Technology has taken new turns in attempting to fulfill sexual desires. Last fall, a company that tried to open a sex robot brothel in Houston was blocked from doing so. The resistance to this business was led by a coalition of religious groups and city leaders. Other robot brothels have opened in cities across the world, prompting responses from new alliances between those across the political spectrum.
There is also growing trend of “Deepfakes,” a technology which manipulates images or videos, allowing a user to superimpose an individual’s face onto a digital body, ostensibly allowing porn to incorporate a new personal dimension. This emerging technology is not yet ubiquitous, but if left unchecked it may be impossible to stop in the future. The need for ethical restraints is palpable as the world grapples with the Goldblum question: Should we do something just because we can?
In many cases, the targets of these Deepfakes are women. This is a gross violation of privacy and dignity — there is no consent, no boundary. This technology can be used to destroy people, purposely existing to humiliate and harm. It is inevitable that altered digital media will be used to impugn character and integrity as momentum for revenge porn laws shows us.
These new technological aspirations bring us to the precipice of a change in techno-sexual ethics. The breadth of considerations which stem from this, ranging from technological adaptations to how those changes form and potentially contort our understanding of dignity, is essential for people to recognize. While the locus of discussions on this topic are largely restrained to pornography, a narrow lens is not sufficient for the future, though it can serve to highlight successes and failures.
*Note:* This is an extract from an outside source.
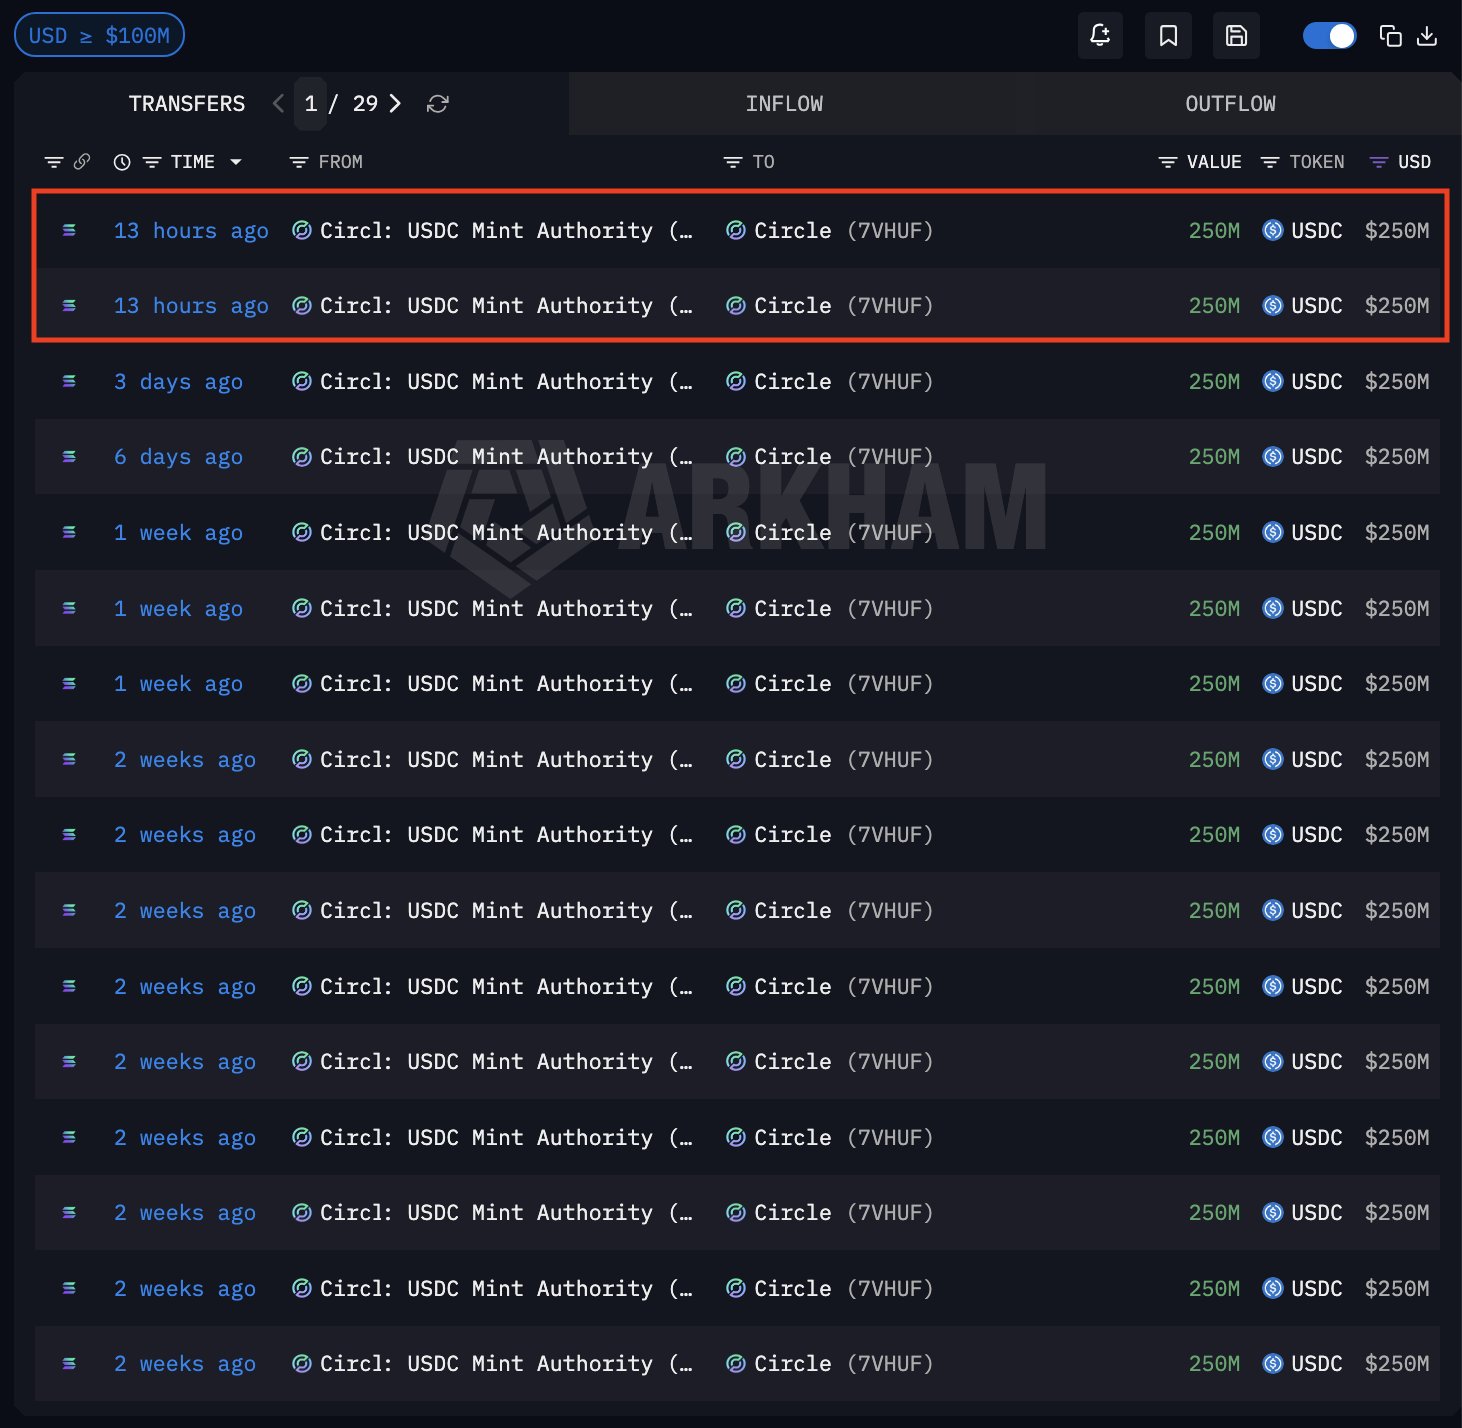Go to next transfers page

[x=396, y=104]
The moment for action is now as legal concepts are beginning to take shape and aspects of the discussion are still malleable.
As loneliness grips the West, some have asked if technology like sex robots could enhance the lives of people longing for connection. Indeed, many have proposed their contributions could be a net positive as they inhibit loneliness and reduce prostitution. They ask questions worth considering: If developing tools and technological advances across a swath of fields are used to alleviate all kinds of ailments, what makes this any different? Could it not be used for good?
However, critics remain unconvinced. Some, like the United Kingdom’s Salvation Army have noted how these products may further commodify sex and encourage purchase of others for sex, stating: “this [sexbot] technology is more likely to have a detrimental effect on both existing and potential victims of modern slavery.” Others note that these bots fray our social fabric through the objectification of women, normalizing sexism, and reward domineering attitudes.
At a tech fair, a sex robot was presented to the public but lasted only a matter of minutes before being utterly demolished by those who used it. For better or worse, that which we think about and act on eventually shapes us. If the opportunity arises for the worst of human nature to thrive, then surely there is enough room for others to step in and offer caution.
It is here that the church has the tools, voice, and ability to make a difference, as cultural changes are still occurring but are not yet set in stone. If the church is to cultivate a response to these issues, then it must communicate a robust and holistic anthropology, one which accounts for both dignity, human nature, and is aware of the potential for abuse. Ethical guardrails ought to be constructive, not simply demarcating what is disallowed, but offering a corrective alternative that speaks to people.
If a tool can help a segment of the population, while heightening the prospect of trafficking for another, how do we act? Can we approach technology in a way that promotes the common good and tends to the vulnerable, that promotes safety and human flourishing?
The world is changing, but we are not resigned to passivity or inaction. If we aim to be the kind of people who take these questions seriously, who affirm the good, respect individual’s dignity, and defend the preyed upon, then we must take note and enter this area, bringing the wisdom of our past and the hope of our future to influence the present moment.